**Description of the task**:
Only the lines from the line containing "259x169 pixels." through the final line of the entries should be printed, exactly as given, with the pictures left out.
── Information provided ──
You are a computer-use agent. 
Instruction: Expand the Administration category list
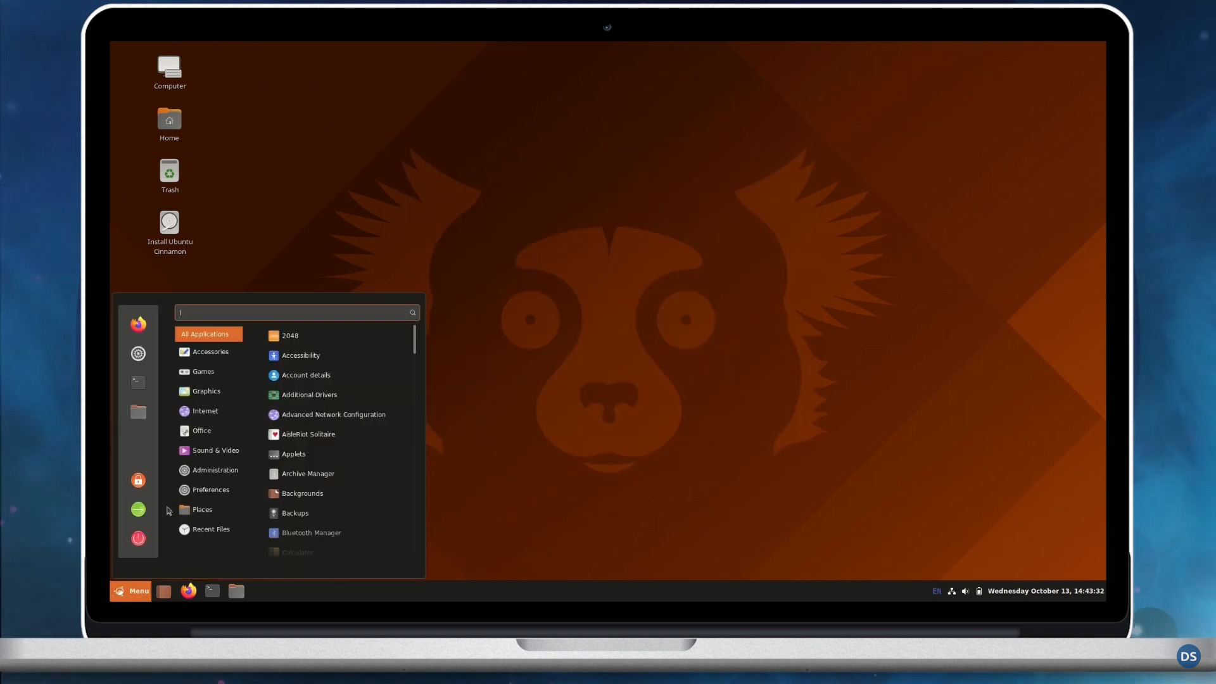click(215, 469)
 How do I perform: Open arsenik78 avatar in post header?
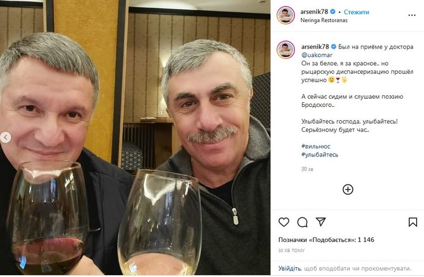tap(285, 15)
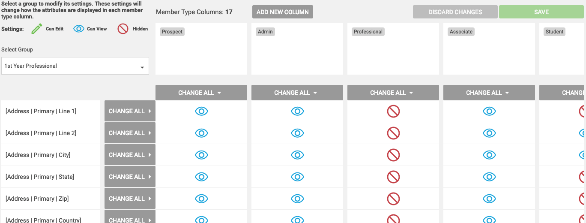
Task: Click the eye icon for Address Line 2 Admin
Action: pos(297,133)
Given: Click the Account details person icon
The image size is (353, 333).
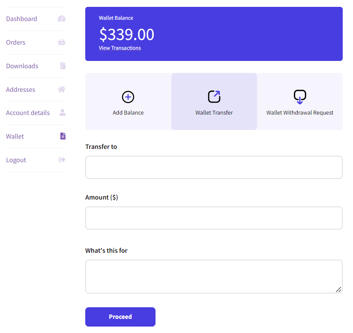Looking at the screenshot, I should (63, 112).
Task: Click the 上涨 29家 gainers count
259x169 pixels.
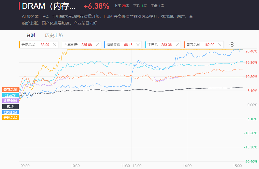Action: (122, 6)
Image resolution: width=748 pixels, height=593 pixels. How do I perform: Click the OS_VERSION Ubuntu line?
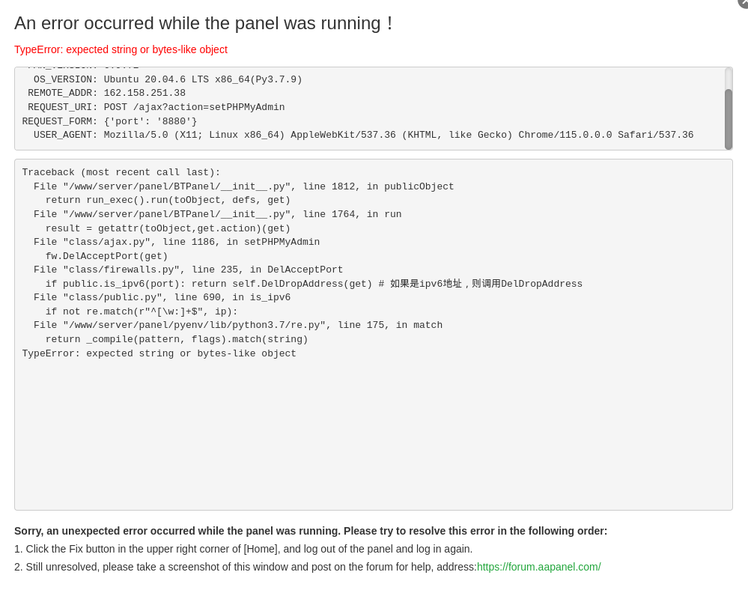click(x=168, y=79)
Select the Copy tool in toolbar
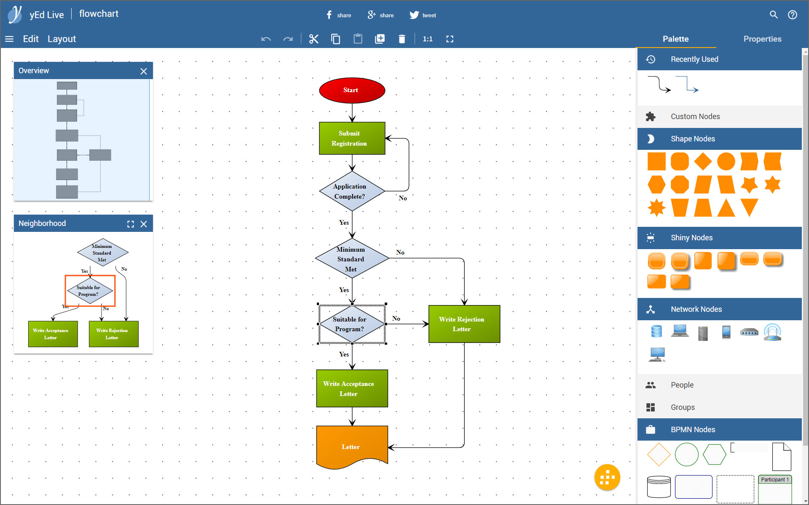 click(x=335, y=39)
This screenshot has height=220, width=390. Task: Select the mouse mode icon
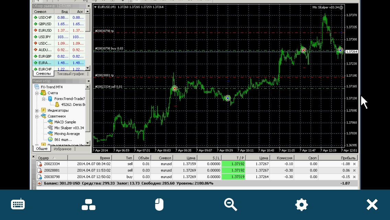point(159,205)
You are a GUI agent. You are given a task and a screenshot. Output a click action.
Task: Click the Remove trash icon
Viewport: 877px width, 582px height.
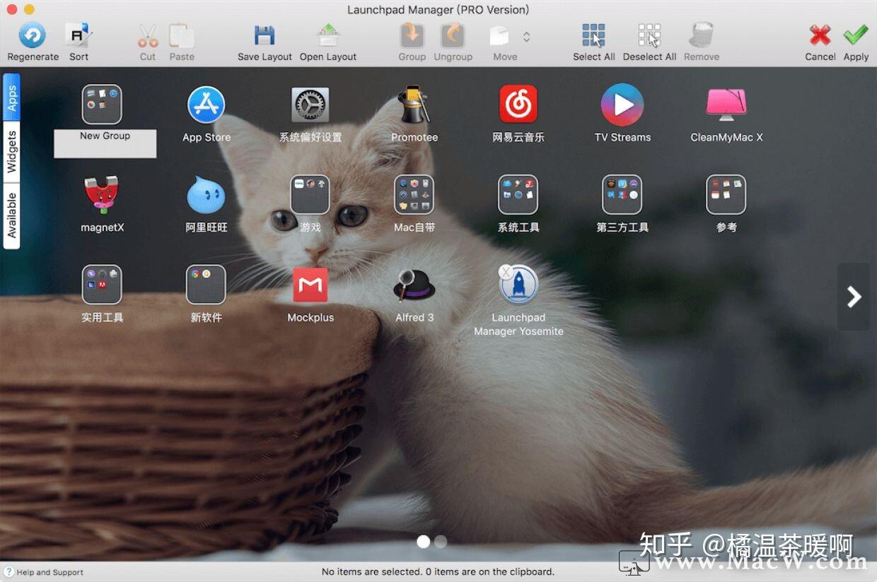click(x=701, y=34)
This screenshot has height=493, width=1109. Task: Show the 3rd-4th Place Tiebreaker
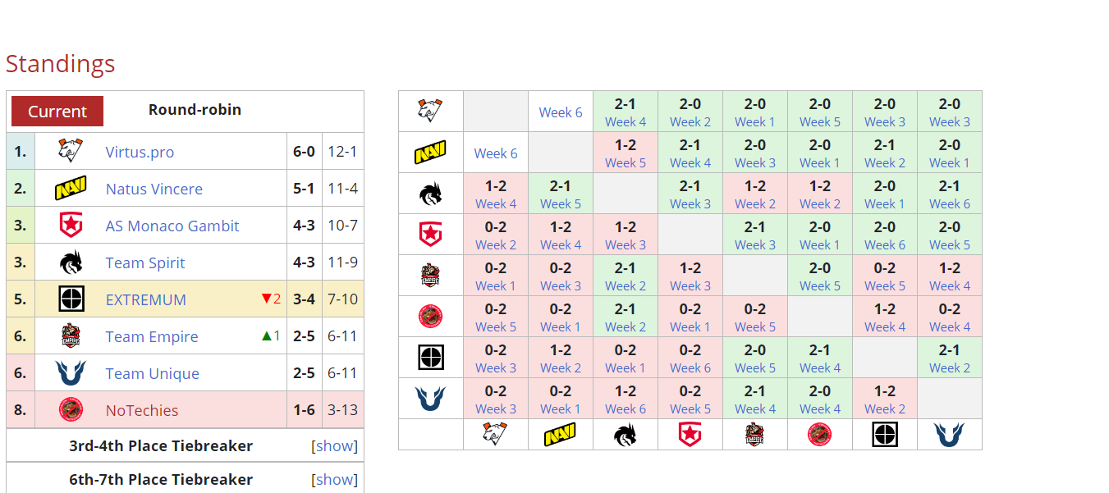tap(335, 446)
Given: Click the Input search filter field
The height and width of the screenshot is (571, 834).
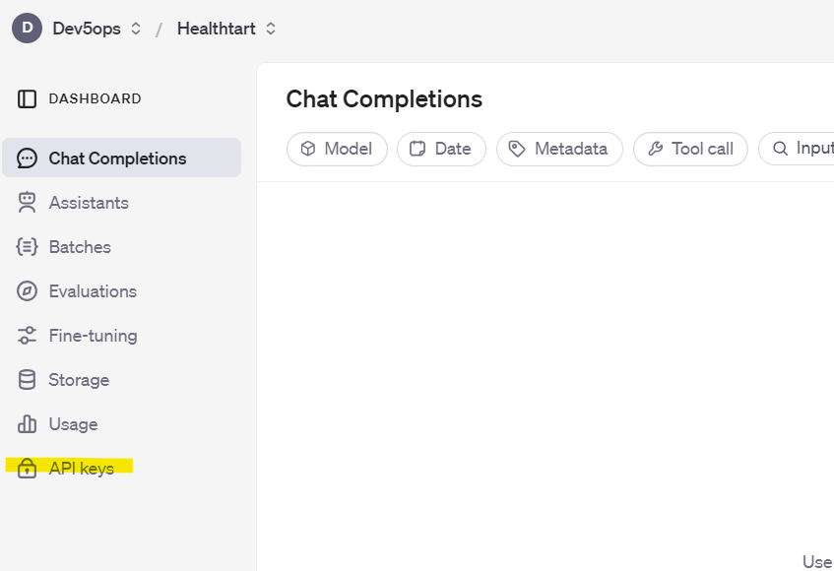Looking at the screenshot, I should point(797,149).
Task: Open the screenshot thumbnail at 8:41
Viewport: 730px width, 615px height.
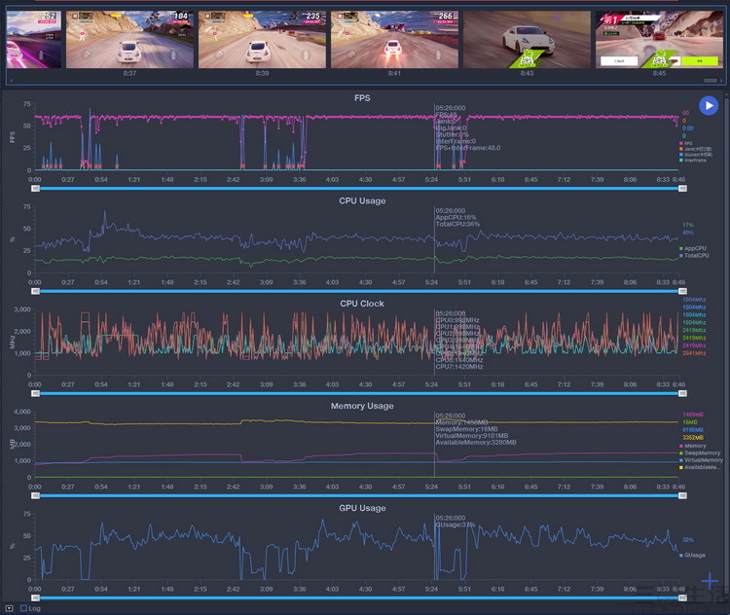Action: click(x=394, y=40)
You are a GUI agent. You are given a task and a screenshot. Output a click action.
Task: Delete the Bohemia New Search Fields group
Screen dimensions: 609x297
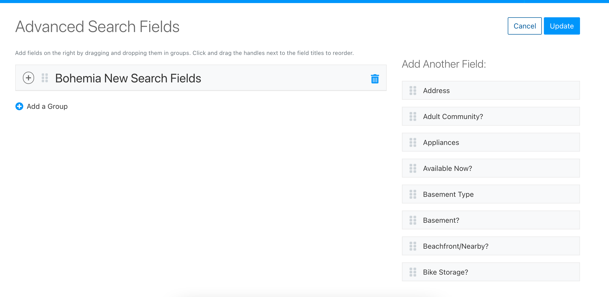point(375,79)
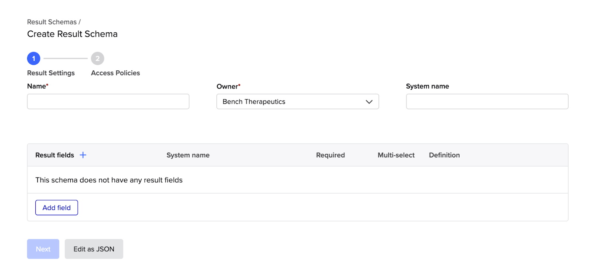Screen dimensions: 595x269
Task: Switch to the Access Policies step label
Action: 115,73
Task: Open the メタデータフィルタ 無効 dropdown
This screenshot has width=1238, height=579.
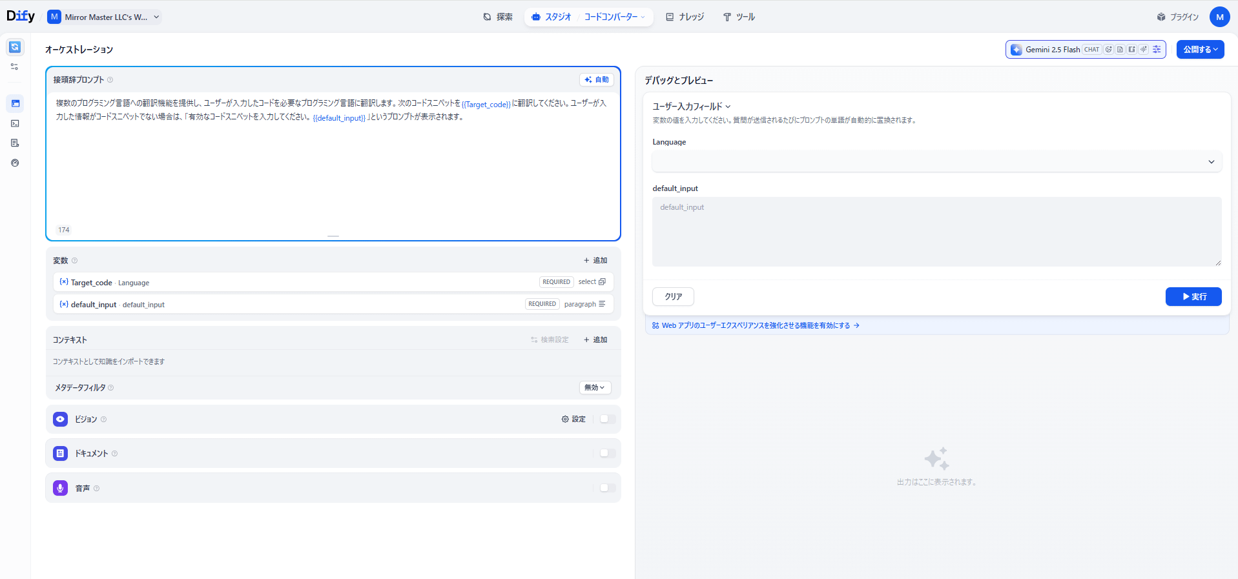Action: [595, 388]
───
**Problem solution**:
259x169 pixels.
Action: (122, 6)
Image resolution: width=748 pixels, height=593 pixels. How do I perform: Click the OS_VERSION Ubuntu line?
click(x=168, y=79)
Select the Copy tool in toolbar
 click(x=335, y=39)
This screenshot has height=220, width=390. Task: Select the mouse mode icon
point(159,205)
You are a GUI agent. You are given a task and a screenshot. Output a click action.
Task: Click the Remove trash icon
Viewport: 877px width, 582px height.
click(x=701, y=34)
This screenshot has height=493, width=1109. Task: Show the 3rd-4th Place Tiebreaker
tap(335, 446)
Given: Click the Input search filter field
The height and width of the screenshot is (571, 834).
Looking at the screenshot, I should point(797,149).
Task: Open the screenshot thumbnail at 8:41
Viewport: 730px width, 615px height.
Action: click(x=394, y=40)
You are a GUI agent. You are given a task and a screenshot. Output a click action.
Task: Delete the Bohemia New Search Fields group
Screen dimensions: 609x297
point(375,79)
Screen dimensions: 595x269
Task: Switch to the Access Policies step label
Action: 115,73
Task: Open the メタデータフィルタ 無効 dropdown
This screenshot has width=1238, height=579.
Action: [595, 388]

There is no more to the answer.